[BUG/Help] TypeError reported when model.chat() called

Open lixjohn opened this issue 1 year ago • 0 comments

Is there an existing issue for this?

[X] I have searched the existing issues

Current Behavior

To run chatglm-6b-int4 on my local machine, I use example code as follow _from transformers import AutoTokenizer, AutoModel import torch

modelname = "D:\\models\\zhipu\\chatglm-6b-int4"

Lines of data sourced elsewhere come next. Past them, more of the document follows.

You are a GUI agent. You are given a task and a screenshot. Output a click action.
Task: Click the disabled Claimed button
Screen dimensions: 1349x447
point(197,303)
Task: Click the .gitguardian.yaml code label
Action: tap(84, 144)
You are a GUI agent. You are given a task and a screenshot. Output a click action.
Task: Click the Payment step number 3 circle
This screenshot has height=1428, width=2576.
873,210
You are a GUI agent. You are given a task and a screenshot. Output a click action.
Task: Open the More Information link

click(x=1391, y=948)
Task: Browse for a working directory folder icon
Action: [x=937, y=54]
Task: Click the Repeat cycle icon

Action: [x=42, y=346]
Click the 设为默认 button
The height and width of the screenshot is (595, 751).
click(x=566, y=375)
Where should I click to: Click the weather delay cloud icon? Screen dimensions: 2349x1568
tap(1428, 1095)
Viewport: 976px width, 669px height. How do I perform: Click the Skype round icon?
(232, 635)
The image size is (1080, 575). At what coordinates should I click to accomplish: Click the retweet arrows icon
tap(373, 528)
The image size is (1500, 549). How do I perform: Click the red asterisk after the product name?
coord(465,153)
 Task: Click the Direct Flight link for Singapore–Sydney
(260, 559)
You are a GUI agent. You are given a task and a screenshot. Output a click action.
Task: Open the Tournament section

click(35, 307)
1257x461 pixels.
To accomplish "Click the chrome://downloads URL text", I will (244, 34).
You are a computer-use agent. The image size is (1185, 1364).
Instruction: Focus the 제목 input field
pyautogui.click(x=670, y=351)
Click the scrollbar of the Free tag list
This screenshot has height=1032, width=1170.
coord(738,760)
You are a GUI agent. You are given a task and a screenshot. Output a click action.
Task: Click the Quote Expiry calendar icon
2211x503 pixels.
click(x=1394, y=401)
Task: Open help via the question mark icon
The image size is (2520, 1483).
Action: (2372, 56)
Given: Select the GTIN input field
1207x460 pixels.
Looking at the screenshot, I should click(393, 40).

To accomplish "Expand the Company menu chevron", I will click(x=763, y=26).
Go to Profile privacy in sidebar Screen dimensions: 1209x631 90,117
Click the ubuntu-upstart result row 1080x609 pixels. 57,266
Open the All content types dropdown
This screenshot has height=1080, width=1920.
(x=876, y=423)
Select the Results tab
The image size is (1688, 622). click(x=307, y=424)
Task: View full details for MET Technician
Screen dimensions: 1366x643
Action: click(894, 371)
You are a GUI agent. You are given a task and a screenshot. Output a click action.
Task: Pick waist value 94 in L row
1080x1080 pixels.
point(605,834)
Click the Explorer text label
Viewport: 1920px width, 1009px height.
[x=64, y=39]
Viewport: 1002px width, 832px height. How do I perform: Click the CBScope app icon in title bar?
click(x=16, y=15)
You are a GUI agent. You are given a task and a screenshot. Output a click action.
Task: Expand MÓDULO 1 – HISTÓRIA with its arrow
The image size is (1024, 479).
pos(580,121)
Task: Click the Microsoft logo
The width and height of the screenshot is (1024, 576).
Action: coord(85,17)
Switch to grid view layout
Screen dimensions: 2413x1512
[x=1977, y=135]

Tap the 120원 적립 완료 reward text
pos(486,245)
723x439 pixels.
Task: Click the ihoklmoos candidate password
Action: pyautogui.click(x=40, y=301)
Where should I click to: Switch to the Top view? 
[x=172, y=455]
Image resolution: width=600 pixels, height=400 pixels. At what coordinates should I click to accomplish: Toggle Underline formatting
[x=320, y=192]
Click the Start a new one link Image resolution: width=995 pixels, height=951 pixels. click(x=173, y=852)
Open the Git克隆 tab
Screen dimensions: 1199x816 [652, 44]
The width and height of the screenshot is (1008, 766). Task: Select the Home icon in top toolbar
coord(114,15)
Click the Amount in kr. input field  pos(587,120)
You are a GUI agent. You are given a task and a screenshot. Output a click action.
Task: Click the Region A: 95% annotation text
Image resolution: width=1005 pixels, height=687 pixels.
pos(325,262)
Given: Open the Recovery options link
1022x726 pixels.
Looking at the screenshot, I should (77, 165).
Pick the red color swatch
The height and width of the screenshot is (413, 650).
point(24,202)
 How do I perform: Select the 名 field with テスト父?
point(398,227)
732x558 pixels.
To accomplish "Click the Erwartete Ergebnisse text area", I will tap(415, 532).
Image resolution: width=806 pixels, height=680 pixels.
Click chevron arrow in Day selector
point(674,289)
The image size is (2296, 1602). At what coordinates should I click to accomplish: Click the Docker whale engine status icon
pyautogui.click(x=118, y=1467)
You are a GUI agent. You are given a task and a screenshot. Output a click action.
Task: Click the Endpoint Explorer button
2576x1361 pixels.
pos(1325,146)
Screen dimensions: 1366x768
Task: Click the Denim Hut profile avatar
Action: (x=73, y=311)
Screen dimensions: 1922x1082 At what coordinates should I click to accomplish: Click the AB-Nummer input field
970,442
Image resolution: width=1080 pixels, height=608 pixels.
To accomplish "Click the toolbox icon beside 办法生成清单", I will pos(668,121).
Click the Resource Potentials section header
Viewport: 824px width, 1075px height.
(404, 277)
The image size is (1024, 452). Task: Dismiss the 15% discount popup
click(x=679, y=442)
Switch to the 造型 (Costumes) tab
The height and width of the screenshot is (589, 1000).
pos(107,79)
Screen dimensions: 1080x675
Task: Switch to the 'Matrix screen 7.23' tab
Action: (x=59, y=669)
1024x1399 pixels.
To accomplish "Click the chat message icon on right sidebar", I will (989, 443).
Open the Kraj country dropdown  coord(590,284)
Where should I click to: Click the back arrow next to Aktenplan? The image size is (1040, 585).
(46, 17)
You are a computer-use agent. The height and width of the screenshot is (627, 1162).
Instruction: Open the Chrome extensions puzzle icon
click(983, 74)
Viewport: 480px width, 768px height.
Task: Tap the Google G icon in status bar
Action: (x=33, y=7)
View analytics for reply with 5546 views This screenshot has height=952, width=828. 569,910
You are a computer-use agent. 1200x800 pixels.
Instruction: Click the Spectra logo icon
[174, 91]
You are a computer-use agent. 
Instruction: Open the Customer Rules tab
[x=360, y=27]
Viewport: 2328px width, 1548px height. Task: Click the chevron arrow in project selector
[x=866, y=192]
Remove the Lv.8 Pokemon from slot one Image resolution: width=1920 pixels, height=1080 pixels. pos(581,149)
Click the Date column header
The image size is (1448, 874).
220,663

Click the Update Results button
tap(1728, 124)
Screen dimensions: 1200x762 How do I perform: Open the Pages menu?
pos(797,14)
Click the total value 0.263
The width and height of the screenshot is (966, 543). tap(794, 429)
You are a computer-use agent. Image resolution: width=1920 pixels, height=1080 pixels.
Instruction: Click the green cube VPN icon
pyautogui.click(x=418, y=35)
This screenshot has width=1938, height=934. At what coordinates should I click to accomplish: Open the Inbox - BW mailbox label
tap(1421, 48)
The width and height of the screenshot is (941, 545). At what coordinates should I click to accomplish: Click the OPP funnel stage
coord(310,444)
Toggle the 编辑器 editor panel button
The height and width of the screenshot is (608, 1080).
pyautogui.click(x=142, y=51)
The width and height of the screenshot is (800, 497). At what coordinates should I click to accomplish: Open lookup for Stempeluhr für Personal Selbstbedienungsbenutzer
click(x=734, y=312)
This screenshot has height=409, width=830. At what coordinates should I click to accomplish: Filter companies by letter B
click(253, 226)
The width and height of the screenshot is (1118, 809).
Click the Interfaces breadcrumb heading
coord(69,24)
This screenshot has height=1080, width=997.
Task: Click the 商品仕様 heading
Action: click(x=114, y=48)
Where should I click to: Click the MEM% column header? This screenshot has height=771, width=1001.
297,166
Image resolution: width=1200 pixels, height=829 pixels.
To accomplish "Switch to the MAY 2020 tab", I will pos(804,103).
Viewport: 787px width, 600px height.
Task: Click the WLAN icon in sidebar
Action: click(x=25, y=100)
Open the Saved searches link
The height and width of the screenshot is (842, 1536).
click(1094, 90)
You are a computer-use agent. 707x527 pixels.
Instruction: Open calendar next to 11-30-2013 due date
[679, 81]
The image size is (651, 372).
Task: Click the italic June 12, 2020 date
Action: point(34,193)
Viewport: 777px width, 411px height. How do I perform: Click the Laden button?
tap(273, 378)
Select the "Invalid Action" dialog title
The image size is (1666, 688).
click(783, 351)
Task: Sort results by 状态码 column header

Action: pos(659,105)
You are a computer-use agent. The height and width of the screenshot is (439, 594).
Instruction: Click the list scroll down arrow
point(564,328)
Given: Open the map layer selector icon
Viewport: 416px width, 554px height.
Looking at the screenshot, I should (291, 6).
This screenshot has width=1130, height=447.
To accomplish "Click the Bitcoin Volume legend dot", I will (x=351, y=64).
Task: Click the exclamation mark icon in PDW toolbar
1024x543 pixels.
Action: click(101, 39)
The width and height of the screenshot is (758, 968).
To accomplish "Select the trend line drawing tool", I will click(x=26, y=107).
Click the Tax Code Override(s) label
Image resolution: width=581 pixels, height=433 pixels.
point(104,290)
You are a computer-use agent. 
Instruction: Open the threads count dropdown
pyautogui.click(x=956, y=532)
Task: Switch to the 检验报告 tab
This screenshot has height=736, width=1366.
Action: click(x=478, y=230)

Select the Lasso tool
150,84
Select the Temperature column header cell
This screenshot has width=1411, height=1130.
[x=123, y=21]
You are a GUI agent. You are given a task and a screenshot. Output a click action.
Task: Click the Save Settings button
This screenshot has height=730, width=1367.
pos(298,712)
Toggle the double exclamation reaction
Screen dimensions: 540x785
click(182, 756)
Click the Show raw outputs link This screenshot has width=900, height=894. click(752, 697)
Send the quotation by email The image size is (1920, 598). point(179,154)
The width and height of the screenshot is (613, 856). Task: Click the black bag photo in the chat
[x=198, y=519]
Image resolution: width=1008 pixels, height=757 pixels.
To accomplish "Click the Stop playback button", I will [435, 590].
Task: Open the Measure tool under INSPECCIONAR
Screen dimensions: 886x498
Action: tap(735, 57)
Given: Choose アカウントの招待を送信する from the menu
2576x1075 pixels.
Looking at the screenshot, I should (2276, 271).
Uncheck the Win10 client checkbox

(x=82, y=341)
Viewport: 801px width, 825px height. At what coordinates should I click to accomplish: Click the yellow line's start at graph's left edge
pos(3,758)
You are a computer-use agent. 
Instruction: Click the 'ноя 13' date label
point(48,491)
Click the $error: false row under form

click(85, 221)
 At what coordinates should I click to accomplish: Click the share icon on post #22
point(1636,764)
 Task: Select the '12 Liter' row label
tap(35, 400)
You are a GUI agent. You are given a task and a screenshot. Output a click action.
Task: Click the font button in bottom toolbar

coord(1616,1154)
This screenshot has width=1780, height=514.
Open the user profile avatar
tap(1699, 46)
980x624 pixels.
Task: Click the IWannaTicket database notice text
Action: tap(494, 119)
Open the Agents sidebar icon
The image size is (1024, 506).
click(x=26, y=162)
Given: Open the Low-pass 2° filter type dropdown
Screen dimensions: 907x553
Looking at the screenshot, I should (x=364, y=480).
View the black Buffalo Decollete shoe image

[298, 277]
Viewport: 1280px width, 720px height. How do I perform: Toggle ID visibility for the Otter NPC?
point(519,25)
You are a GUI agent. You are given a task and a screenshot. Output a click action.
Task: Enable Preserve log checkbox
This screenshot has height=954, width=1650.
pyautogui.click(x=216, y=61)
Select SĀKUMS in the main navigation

tokenizer = AutoTokenizer.from_pretrained(modelname, trust_remote_code=True)
model = AutoModel.from_pretrained(modelname, trust_remote_code=True).float()
model = model.quantize(bits=4, kernel_file="D:\\models\\zhipu\\chatglm-6b-int4\\quantization_kernels_parallel.so")
message = '你好'
response, history = model.chat(tokenizer, message, history=[])
print(response)

response, history = model.chat(tokenizer, "晚上睡不着应该怎么办", history=history)
print(response)_

However, I got TypeError: expected Tensor as element 0 in argument 0, but got tuple when I run this code, please see error messsage in attach file[ Error Message.txt ](url)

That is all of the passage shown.